1.2 The amendment will apply to the 1997-98 year of income and later years of income.

Background to the legislation

1.3 Schedule 14 of the Bill introduced parallel amendments to the Income Tax Assessment Act 1936 (the 1936 Act) and the 1997 Act relating to revenue and capital gains and losses. One of the amendments will ensure that consideration given for the transfer of a capital or revenue loss between related companies will not give rise to a capital gain or loss to the transferor or transferee company.

Explanation of the amendment

1.4 New subsection 170-25(1) of the Bill, which amends the 1997 Act, deals with the Taxation consequences for a transferor company which receives consideration from a transferee company for the transfer of the whole or part of a revenue loss.

1.5 Paragraph 170-25(1)(a) provides that where a transferor company receives consideration from a transferee company, only so much of the consideration as, in the opinion of the Commissioner, is given for the amount of the loss is neither assessable income or exempt income of the payee company.

1.6 The apparent discretion conferred on the Commissioner of Taxation by the words in italics above was inadvertently included in paragraph 170-25(1)(a). In substance, the extent to which a payment is given for the amount of a revenue loss transferred is a question of fact, not a matter of discretion for the Commissioner. The words of the law should reflect this.

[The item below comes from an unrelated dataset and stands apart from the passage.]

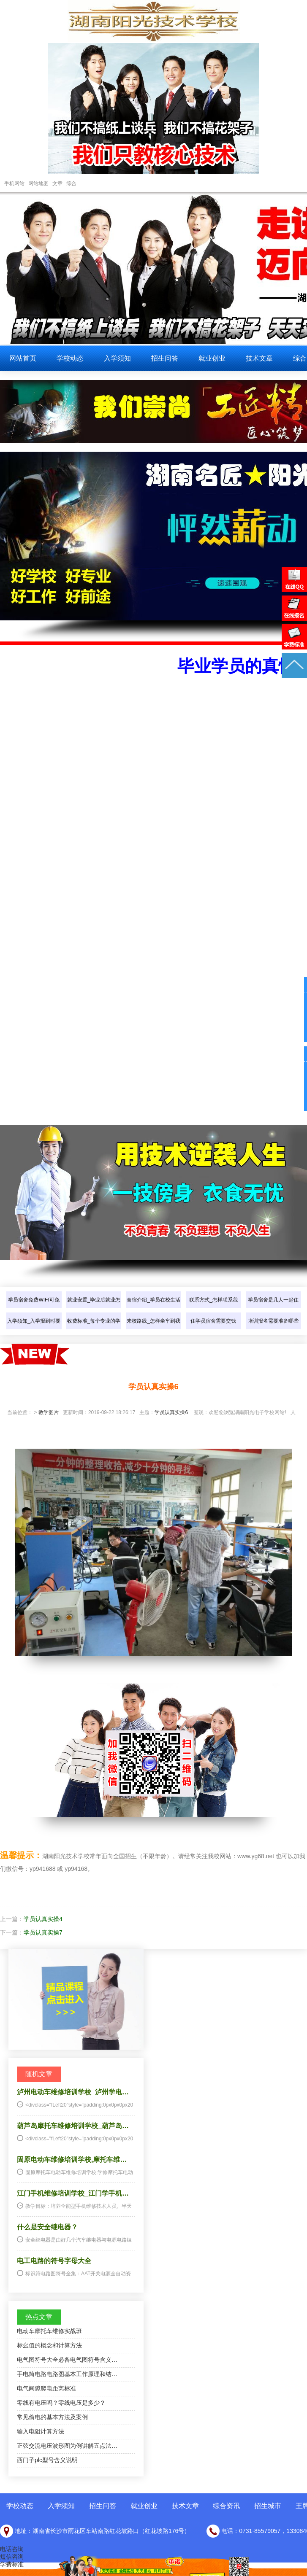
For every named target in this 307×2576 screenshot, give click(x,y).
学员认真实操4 (43, 1919)
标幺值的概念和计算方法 (49, 2345)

1.7 Consequently amended paragraph 170-25(1)(a) will remove the apparent discretion given to the Commissioner of Taxation.

[Amendment 1]

Chapter 2 - Employee share schemes

Overview

2.1 These amendments amend the employee share scheme provisions of the Income Tax Assessment Act 1936 (the Act) to make two technical amendments.

Summary of the amendments

Purpose of the amendments

2.2 The proposed amendments will:

amend subsection 139CD(5) so that it refers to 'permanent employees' rather than to 'employees'; and
amend paragraph 139GF(4)(b) to change the reference to 'two thirds' to '75%".

Date of effect

2.3 The amendment to subsection 139CD(5) will apply with effect from the original date of application of Division 13A, and the amendment to paragraph 139GG(4)(b) will apply to shares or rights acquired on or after 1 July 1996.

[Item 3]

Background to the legislation

2.4 The taxation of benefits arising under employee share schemes in respect of shares, or rights to acquire shares('rights'), issued after 6.00pm ACT time on 28 March 1995, is generally covered by Division 13A of Part III of the Act.

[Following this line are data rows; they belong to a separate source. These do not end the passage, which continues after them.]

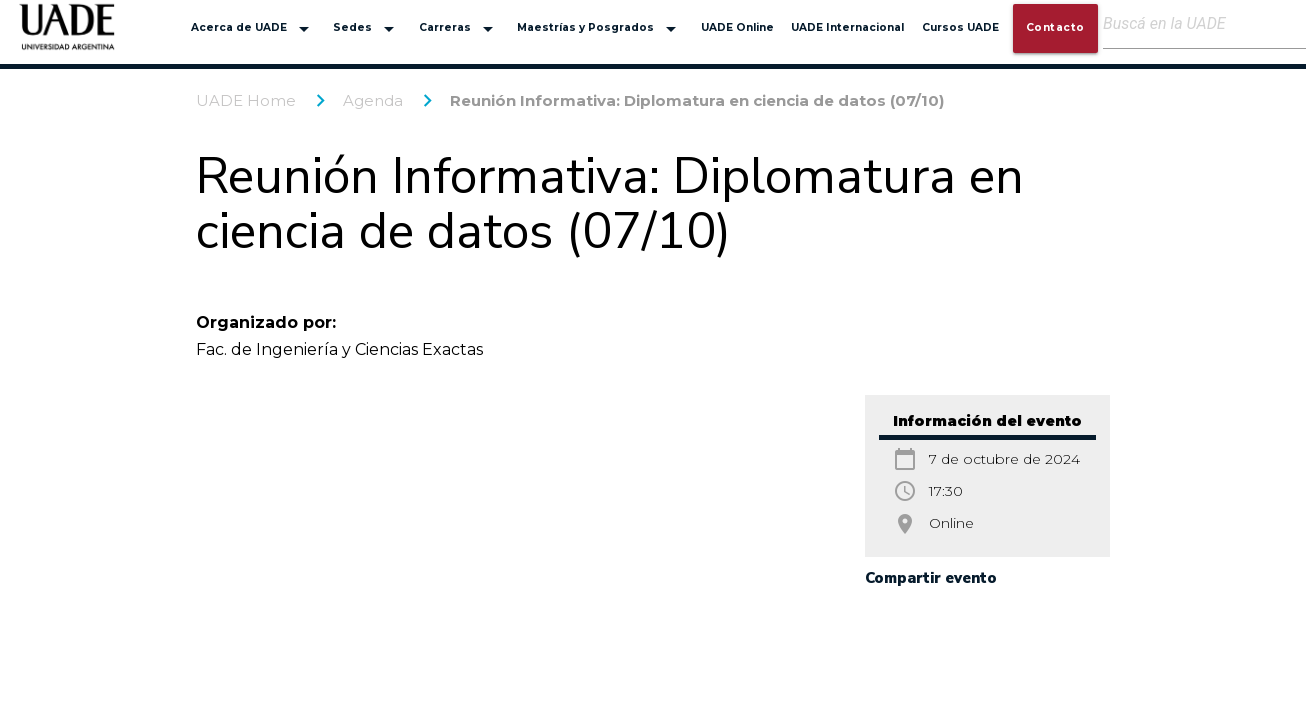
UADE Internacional (847, 27)
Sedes (367, 29)
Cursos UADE (960, 27)
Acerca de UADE (253, 29)
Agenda (373, 100)
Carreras (459, 29)
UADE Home (246, 100)
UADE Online (737, 27)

Explanation of the amendment

2.5 Request for Amendment 1 inserts Schedule 17. The Schedule amends subsection 139CD(5) so that it refers to 'permanent employees' rather than to 'employees' [Item 1] . This amendment is intended to remedy an omission from Division 13A. The amendment was foreshadowed in December 1995 by a spokesperson for the Treasurer of the previous Government, and subsequently announced by this Government on 20 August 1996 and 25 July 1997.

2.6 The Schedule also amends paragraph 139GF(4)(b) to change the reference to 'two thirds' to 75% [item2] . This amendment is intended to remedy a defect in the meaning of 'non-discriminatory basis' set out in section 139GF of the Act by ensuring that the participation percentage is the same throughout the section.